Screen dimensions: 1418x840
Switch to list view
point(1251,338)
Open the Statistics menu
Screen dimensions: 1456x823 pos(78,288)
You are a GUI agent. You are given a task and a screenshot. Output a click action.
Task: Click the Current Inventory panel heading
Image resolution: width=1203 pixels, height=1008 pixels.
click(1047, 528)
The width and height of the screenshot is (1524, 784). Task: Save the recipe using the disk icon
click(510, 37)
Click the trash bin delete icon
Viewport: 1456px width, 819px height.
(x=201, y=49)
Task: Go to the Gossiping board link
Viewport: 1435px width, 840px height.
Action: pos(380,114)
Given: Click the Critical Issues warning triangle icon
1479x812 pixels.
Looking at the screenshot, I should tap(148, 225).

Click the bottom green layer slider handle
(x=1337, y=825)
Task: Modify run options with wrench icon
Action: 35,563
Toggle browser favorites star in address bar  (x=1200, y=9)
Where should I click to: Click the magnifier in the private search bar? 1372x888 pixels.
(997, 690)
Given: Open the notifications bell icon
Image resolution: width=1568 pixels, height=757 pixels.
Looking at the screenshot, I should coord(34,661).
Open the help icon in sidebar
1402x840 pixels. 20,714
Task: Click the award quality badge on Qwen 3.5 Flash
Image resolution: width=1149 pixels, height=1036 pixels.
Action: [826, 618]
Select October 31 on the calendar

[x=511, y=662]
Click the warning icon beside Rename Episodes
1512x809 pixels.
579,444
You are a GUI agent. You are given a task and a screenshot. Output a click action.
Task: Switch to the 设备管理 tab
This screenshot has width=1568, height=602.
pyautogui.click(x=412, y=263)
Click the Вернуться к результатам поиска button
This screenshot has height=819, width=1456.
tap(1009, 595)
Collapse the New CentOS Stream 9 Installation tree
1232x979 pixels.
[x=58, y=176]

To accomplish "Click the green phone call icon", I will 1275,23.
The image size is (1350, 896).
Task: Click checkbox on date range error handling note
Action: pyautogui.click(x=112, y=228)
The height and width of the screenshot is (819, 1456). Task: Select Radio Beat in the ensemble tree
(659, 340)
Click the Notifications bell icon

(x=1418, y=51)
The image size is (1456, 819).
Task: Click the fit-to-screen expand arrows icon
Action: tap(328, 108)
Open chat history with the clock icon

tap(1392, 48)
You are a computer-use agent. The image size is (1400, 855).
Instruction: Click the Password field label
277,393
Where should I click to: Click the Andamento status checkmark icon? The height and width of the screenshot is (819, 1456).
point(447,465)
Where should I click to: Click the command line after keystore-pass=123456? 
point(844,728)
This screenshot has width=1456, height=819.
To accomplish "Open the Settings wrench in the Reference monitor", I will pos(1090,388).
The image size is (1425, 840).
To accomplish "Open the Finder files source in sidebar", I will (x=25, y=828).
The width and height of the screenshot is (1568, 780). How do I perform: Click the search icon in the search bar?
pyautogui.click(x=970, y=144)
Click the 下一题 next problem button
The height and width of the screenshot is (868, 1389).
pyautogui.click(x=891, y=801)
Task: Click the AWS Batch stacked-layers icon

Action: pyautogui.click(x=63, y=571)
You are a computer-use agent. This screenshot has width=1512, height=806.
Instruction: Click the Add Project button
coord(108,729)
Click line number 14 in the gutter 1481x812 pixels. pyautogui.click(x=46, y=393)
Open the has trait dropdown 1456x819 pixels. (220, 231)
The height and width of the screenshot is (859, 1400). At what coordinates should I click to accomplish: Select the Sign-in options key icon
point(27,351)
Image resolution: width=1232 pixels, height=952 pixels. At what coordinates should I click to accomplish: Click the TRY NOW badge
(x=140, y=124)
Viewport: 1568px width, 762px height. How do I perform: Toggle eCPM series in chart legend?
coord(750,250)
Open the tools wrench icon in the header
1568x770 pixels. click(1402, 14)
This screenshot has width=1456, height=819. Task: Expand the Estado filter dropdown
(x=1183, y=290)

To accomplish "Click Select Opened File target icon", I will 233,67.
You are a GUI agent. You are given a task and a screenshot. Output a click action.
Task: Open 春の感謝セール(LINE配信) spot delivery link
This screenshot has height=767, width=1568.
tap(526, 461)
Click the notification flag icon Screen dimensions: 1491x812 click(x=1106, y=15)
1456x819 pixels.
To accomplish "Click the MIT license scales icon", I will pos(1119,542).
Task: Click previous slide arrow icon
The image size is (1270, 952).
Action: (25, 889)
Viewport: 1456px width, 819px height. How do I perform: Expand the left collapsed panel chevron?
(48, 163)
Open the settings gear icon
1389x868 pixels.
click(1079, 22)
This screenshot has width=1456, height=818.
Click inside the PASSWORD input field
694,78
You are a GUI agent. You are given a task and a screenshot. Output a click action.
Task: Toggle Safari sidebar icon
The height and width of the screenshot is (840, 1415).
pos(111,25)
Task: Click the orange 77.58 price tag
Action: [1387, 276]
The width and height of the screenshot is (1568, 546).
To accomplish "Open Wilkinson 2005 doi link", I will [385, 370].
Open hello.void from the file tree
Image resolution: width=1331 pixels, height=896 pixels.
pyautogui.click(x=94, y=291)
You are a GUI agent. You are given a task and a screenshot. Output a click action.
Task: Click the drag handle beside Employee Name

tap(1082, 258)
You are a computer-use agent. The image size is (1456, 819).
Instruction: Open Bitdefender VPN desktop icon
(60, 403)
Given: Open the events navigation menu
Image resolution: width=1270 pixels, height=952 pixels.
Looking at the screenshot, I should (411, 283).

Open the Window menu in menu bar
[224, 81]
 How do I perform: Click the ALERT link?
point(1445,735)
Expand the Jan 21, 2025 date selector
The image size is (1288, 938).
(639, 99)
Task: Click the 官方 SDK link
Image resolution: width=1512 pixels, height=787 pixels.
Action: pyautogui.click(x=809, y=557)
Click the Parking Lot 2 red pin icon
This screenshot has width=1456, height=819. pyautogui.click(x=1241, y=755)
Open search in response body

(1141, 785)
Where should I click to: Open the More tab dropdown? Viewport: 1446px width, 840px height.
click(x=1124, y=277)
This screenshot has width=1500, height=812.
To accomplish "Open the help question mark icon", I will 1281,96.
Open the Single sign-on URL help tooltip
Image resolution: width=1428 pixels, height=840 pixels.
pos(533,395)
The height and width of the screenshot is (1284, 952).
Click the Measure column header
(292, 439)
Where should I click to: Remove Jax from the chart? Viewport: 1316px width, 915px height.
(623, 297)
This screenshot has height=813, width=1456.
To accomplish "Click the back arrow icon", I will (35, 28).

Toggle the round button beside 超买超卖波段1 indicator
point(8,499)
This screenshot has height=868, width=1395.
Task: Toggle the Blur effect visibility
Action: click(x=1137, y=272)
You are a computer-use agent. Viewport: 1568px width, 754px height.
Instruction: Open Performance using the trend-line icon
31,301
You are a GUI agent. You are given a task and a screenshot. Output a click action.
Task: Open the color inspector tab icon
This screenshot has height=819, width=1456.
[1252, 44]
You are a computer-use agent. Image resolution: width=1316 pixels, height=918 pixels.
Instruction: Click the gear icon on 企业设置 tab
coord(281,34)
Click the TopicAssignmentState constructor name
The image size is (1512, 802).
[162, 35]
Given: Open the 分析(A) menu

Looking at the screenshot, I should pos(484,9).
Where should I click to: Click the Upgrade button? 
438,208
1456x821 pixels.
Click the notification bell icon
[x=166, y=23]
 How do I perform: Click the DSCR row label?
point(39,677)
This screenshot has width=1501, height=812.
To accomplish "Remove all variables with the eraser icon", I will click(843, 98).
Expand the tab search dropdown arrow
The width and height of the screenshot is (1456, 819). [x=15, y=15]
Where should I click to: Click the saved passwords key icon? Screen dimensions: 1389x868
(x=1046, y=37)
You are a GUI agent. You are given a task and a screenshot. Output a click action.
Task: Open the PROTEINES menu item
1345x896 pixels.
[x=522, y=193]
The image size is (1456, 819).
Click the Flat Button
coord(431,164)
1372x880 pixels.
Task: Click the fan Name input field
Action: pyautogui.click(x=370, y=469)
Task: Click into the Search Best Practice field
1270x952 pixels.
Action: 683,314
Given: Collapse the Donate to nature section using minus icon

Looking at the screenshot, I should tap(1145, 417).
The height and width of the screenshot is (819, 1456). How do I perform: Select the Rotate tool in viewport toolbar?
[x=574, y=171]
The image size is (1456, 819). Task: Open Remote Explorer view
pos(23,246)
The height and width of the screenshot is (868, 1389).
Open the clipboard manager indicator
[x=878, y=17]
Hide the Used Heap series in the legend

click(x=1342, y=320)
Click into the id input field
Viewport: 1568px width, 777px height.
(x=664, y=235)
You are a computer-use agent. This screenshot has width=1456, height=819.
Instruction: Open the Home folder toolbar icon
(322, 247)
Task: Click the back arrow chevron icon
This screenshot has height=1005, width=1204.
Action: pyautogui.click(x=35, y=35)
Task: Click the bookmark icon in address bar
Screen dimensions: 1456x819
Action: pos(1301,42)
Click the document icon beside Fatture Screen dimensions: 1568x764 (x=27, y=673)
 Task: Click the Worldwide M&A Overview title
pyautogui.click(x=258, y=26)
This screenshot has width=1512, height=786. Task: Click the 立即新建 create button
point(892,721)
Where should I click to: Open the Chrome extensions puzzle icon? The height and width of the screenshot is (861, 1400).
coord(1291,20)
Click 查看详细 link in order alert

◆ **Action item**:
Please count the lines in the data that include the word "address" and report the number by itself.

◆ **Written solution**:
2